Maximum Depth of Binary Tree

Interview Prep

Warm-upTreestreesrecursion

The problem

Given the root of a binary tree, return its maximum depth — the number of nodes on the longest root-to-leaf path. An empty tree has depth 0; a single-node tree has depth 1.

class Node:
    def __init__(self, val, left=None, right=None):
        self.val = val
        self.left = left
        self.right = right

Pattern: trees love recursion

Almost every binary-tree problem has a clean recursive solution where the answer at the root is some function of the answers at the left and right subtrees. Maximum depth is the simplest such recurrence: depth(root) = 1 + max(depth(left), depth(right)). Base case: empty tree has depth 0.

Memorize this template. The vast majority of tree problems follow it: define what you need from each subtree, compute it recursively, combine at the root.

Recursive solution

def max_depth(root: Node | None) -> int:
    if root is None:
        return 0
    return 1 + max(max_depth(root.left), max_depth(root.right))

Trace

Tree:        3
            / \
           9  20
              / \
             15  7

max_depth(3)
├── 1 + max(max_depth(9), max_depth(20))
│   ├── max_depth(9):
│   │   ├── 1 + max(max_depth(None), max_depth(None))
│   │   ├── = 1 + max(0, 0) = 1
│   ├── max_depth(20):
│   │   ├── 1 + max(max_depth(15), max_depth(7))
│   │   ├── max_depth(15) = 1, max_depth(7) = 1
│   │   ├── = 1 + max(1, 1) = 2
│   └── = 1 + max(1, 2) = 3

return 3

Iterative (BFS) alternative

Process the tree level by level. Each pass through the while loop is one level. Depth increments per level; the total at the end is the answer.

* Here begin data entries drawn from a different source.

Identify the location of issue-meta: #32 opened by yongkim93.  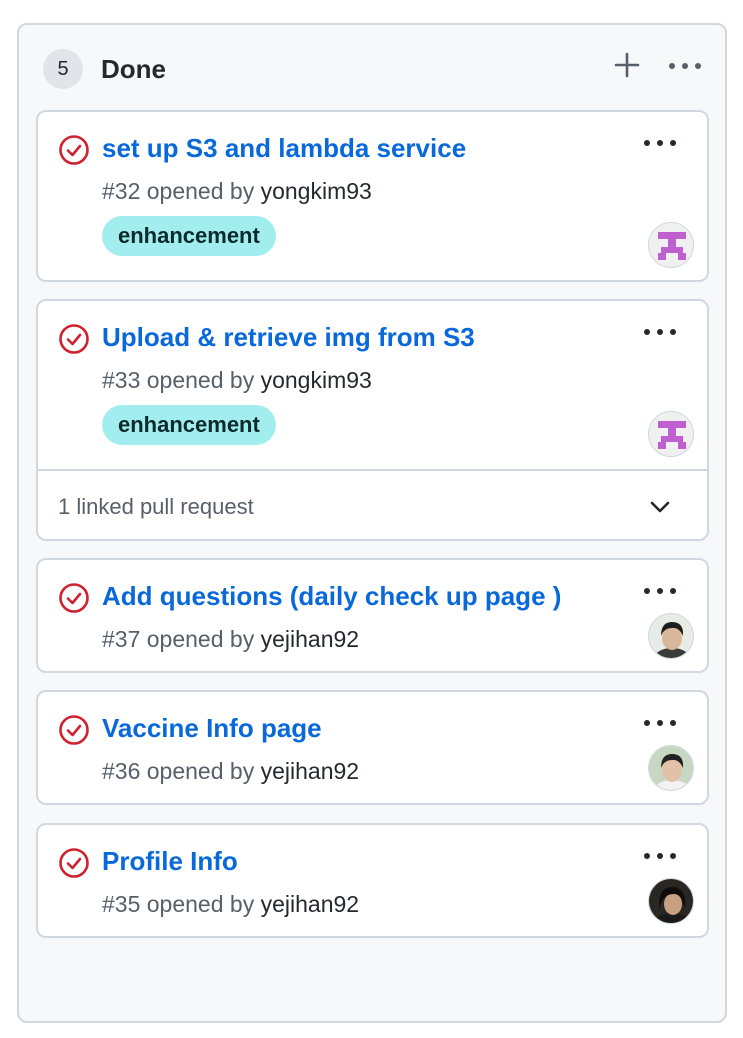
(237, 191).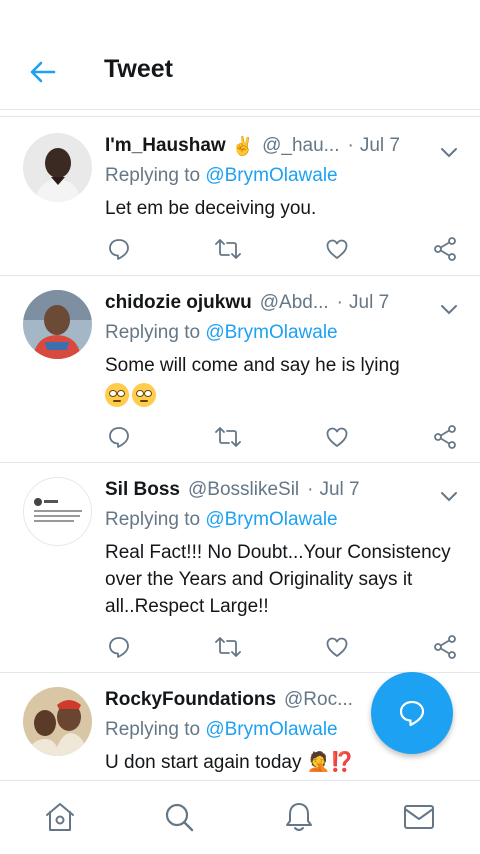  What do you see at coordinates (252, 366) in the screenshot?
I see `tweet-text: Some will come and say he is lying` at bounding box center [252, 366].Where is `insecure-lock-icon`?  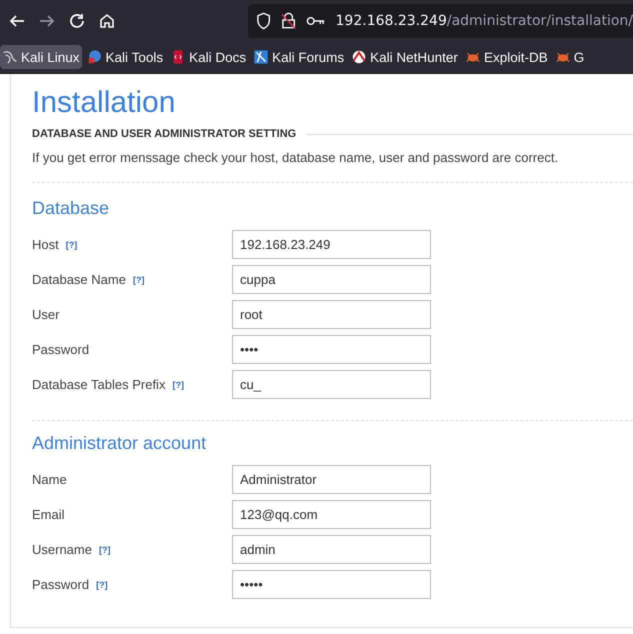 insecure-lock-icon is located at coordinates (288, 21).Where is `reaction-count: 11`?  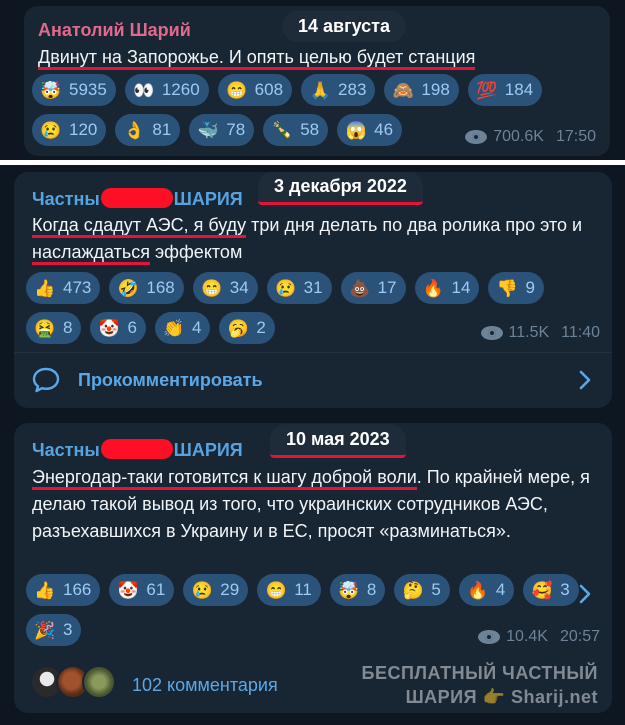 reaction-count: 11 is located at coordinates (303, 590). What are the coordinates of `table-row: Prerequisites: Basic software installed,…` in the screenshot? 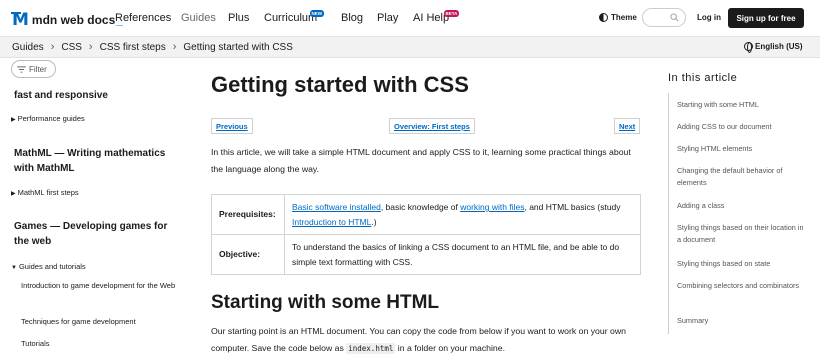 It's located at (426, 214).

from collections import deque

def max_depth_bfs(root: Node | None) -> int:
    if root is None:
        return 0
    q = deque([root])
    depth = 0
    while q:
        depth += 1
        for _ in range(len(q)):     # process one level at a time
            node = q.popleft()
            if node.left:  q.append(node.left)
            if node.right: q.append(node.right)
    return depth

Iterative DFS with explicit stack also works, but BFS is the more natural choice when "depth" or "level" is the answer.

Complexity

Time: O(n) — every node visited once.
Space: O(h) recursive (stack equal to tree height), O(w) iterative BFS (queue holds at most one level wide). For a balanced tree both are O(log n); for a degenerate chain the recursive version is O(n).

Variations worth knowing

Minimum Depth of Binary Tree — min instead of max, but careful: at a node with only one child, you must NOT take min(0, depth_of_existing_child) = 0. Handle the "one missing child" case explicitly. BFS short-circuits on the first leaf and is much faster on unbalanced trees.
Diameter of Binary Tree — the longest path between any two nodes. At each node, the answer through it is depth(left) + depth(right); the global answer is the max over all nodes. Compute both in one post-order traversal.
Balanced Binary Tree — a tree is balanced iff |depth(left) − depth(right)| ≤ 1 at every node. Single post-order traversal: if any subtree is unbalanced, propagate a −1 sentinel upward and short-circuit.